Page 202 of The Secrets of the Tea Garden
‘Sorry.’ She pulled back. ‘Are you badly hurt?’
‘I can bear any pain if you’ll stay with me,’ Ghulam said with a wincing smile.
She curled up next to him and stroked his face until he fell asleep.
Darkness fell and Fatima left for her hospital digs before it grew too late. Libby rose to go too but Ghulam stirred, fretful.
‘Don’t leave, Libby,’ he murmured.
Sanjeev said, ‘I will sleep next door with friends. Knock if you need anything.’
Left alone together with Libby, Ghulam sighed in contentment and fell asleep again.
In the hour before dawn, Ghulam said in a hoarse voice, ‘Are you awake?’
Libby, who had hardly slept for watching over him, whispered, ‘Yes. Is there something you need? Water?’
He nodded. She helped him sip. Then he began to talk, telling her in hesitant words what had happened to him. He had arrived safely in Delhi but had been appalled at the sight of the huge refugee camps stretching out on the broiling plain. Aghast at the scale of the misery and then the frantic scramble at the aerodrome of families trying to leave India for Pakistan, Ghulam had had second thoughts.
On the point of boarding the aeroplane to Lahore, he had given up his seat to a distraught young woman who feared being separated from her family. It struck him how his desire to see his father one more time was selfish in the face of the panic and terror around him. He was taking up a valuable place on the plane just to indulge his daydream of being reconciled with a long-lost father. In contrast, this woman’s life was in the balance as to whether she got safely to Pakistan or was left behind.

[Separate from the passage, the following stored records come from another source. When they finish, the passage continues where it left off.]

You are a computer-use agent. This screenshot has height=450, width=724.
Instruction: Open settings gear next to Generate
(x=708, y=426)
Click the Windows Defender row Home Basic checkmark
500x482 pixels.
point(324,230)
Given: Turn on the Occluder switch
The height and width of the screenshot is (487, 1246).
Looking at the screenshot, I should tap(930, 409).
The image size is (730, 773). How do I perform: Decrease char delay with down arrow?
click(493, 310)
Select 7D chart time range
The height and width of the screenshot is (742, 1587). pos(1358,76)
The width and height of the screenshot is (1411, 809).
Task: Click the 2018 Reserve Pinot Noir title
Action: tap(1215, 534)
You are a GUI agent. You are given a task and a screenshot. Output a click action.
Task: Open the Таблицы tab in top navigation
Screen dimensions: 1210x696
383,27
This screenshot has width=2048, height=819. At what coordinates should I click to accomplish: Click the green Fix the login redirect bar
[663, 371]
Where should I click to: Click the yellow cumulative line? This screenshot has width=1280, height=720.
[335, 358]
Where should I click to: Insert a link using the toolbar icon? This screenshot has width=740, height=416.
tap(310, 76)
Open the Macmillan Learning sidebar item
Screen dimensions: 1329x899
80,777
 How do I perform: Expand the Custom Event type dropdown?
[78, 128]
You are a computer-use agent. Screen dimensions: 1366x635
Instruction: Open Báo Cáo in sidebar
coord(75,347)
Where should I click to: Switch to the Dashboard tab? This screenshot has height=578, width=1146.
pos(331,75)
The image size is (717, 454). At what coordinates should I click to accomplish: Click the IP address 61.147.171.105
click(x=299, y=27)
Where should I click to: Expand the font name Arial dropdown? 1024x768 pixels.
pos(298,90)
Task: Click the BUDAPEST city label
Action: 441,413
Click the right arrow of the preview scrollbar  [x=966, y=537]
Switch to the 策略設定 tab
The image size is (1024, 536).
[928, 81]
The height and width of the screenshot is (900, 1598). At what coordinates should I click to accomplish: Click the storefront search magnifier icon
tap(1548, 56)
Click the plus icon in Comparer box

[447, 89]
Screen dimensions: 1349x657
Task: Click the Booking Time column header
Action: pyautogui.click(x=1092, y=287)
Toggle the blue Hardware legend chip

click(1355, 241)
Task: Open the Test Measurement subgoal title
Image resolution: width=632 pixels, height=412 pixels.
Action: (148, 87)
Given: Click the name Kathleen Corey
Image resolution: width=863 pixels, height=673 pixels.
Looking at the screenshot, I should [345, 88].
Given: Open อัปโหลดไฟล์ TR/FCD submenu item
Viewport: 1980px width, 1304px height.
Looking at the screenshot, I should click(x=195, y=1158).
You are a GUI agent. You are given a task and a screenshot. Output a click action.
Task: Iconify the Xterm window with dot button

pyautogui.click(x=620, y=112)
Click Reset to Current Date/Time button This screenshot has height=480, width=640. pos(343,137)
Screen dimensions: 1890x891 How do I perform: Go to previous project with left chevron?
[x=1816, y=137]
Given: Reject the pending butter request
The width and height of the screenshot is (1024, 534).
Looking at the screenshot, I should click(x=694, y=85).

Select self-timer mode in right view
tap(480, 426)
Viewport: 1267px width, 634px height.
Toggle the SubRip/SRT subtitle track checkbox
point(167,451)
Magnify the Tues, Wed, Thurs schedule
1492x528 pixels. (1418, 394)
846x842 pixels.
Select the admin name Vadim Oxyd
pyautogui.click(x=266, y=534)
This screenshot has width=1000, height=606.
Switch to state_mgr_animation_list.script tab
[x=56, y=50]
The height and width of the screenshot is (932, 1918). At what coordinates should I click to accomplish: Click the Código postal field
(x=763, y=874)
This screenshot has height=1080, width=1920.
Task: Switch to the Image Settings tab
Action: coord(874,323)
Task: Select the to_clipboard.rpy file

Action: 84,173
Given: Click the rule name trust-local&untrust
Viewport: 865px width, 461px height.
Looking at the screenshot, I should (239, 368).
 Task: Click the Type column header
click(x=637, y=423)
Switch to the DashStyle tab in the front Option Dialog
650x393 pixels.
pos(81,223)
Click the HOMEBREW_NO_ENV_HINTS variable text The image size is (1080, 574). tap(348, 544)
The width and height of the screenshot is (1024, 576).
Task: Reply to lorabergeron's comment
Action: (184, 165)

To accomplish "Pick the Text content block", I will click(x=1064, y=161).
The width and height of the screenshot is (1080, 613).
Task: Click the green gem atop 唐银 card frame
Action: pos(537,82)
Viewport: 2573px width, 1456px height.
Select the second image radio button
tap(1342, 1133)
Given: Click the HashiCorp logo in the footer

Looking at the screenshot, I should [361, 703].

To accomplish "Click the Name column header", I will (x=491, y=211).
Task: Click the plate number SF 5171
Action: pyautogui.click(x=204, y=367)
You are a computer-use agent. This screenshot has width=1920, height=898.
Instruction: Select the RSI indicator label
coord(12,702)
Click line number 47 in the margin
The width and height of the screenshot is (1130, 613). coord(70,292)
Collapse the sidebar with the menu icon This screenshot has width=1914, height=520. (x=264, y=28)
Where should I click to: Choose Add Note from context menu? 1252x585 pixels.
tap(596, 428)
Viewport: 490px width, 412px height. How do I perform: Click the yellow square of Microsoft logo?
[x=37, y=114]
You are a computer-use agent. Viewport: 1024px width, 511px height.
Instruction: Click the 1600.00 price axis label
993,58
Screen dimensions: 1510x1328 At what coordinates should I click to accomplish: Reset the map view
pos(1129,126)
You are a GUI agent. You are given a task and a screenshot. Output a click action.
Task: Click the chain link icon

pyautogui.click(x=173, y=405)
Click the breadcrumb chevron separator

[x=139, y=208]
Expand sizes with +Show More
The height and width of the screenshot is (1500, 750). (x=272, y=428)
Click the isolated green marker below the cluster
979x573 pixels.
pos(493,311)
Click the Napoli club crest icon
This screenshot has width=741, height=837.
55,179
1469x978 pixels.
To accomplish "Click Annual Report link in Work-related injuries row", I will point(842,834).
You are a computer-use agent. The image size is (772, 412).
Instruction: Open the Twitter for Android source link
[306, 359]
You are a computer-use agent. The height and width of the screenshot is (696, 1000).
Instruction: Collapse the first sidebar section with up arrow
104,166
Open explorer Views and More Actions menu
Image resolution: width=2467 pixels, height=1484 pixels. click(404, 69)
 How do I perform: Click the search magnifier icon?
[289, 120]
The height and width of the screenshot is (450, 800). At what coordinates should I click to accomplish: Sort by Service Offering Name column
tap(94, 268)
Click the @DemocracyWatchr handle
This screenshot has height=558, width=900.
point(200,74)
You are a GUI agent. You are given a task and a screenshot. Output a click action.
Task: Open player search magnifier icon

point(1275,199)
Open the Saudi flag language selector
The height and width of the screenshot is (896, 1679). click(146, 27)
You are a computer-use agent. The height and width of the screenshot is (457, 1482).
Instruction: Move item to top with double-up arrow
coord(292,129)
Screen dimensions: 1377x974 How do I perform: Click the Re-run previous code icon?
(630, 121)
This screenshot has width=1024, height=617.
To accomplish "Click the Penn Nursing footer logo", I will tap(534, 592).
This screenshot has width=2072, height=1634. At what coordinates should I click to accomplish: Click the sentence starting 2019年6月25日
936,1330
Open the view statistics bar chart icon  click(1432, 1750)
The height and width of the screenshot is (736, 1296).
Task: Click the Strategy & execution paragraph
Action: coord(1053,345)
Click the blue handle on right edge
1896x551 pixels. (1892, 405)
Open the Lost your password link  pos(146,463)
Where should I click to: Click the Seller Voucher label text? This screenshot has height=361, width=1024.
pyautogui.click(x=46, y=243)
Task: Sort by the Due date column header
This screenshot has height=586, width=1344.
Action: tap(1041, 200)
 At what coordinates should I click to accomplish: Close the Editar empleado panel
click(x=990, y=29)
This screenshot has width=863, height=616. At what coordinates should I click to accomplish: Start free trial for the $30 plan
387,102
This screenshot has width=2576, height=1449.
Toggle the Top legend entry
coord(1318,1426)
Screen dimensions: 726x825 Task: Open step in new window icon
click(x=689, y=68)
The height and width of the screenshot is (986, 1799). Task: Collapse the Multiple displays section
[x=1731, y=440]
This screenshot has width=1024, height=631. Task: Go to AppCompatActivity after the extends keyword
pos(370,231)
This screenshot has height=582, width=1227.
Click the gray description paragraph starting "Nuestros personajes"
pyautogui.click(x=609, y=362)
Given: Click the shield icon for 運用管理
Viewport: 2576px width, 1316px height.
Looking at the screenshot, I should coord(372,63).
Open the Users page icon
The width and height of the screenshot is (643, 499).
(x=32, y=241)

‘So I gave up my seat. I knew that my father would have approved. We never agreed on much, but he believed strongly in charity and helping the stranger.’
‘That was a great kindness,’ said Libby.
‘I wrote a brief letter to my father and family,’ Ghulam continued, ‘and asked her to deliver it when she got to Lahore. It was only much later that I realised the letter had never reached them. I had asked themto tell Fatima ...’ Ghulam’s jaw clenched in anguish. ‘I never meant to cause so much distress.’
Libby kissed his cheek. ‘She knows that.’
After a moment Ghulam carried on. ‘I knew my boss at the newspaper wasn’t expecting me back for a month or more, so I decided to stay and help in the camps. It was mostly manual labour – digging latrines and such – but I felt I was of most use speaking to the refugees in their native Punjabi. They were so homesick and traumatised by what they had been through. To protect myself, I pretended to be Christian. I knew enough from school to pass as one. The stories they told ... unspeakable things ...’
Ghulam broke off. Libby slipped her arm gently around him and held him close. He swallowed.
‘Then, after about six weeks, I decided it was time to return to Calcutta. I had just enough money left to buy a ticket. On the way to buying it, I was knifed and robbed.’ His breathing grew rapid as he relived the attack. ‘I remember lying in the street, helpless, and then I must have passed out.’
He turned to look at her, his eyes glinting. ‘The only reason I’m alive is because a chai-wallah came to my rescue – took me back to the one room he shared with a dozen others and stopped the bleeding. They were a Hindu family. They must have known what I was – they nursed me for a fortnight – but when gangs came round looking for Muslims, not one of them gave me away.’
‘How brave and kind of them,’ said Libby, feeling immense gratitude towards these people she would never meet.
‘Once I could stand and walk again,’ said Ghulam, ‘I knew I had to go – they had little to spare and I had already taken so much.’
‘So how on earth did you get back to Calcutta?’ Libby asked. ‘You were destitute.’
‘I was. I thought of going to beg at the door of an old friend,’ he said, his jaw tensing.
‘Cordelia’s?’ Libby questioned.
He started. ‘How did you know?’
‘I know she came from Delhi,’ she said. ‘I wouldn’t have blamed you.’
‘But I didn’t,’ said Ghulam, ‘because something extraordinary happened. I was making my way to her home in New Delhi – I’d stopped to rest in Connaught Circus – when a car drew up beside me and a man in uniform got out. He was Sikh – I recognised his uniform: it was the Lahore Horse – Rafi’s old regiment. He stared at me and asked me if I was Ghulam Khan.’
‘Who was he?’ asked Libby.
‘Rafi’s old friend Sundar Singh,’ said Ghulam. ‘Rafi had asked him to search Delhi for me in case I was there and still alive—’ Ghulam stifled a sob. ‘He had been looking for me for weeks. It was only then that I realised that my family had never got my letter ...’
‘We thought you must have taken the train to Lahore,’ Libby said. ‘I didn’t think you could have survived – you’d been missing too long. But Rafi and Fatima never gave up believing you were out there somewhere.’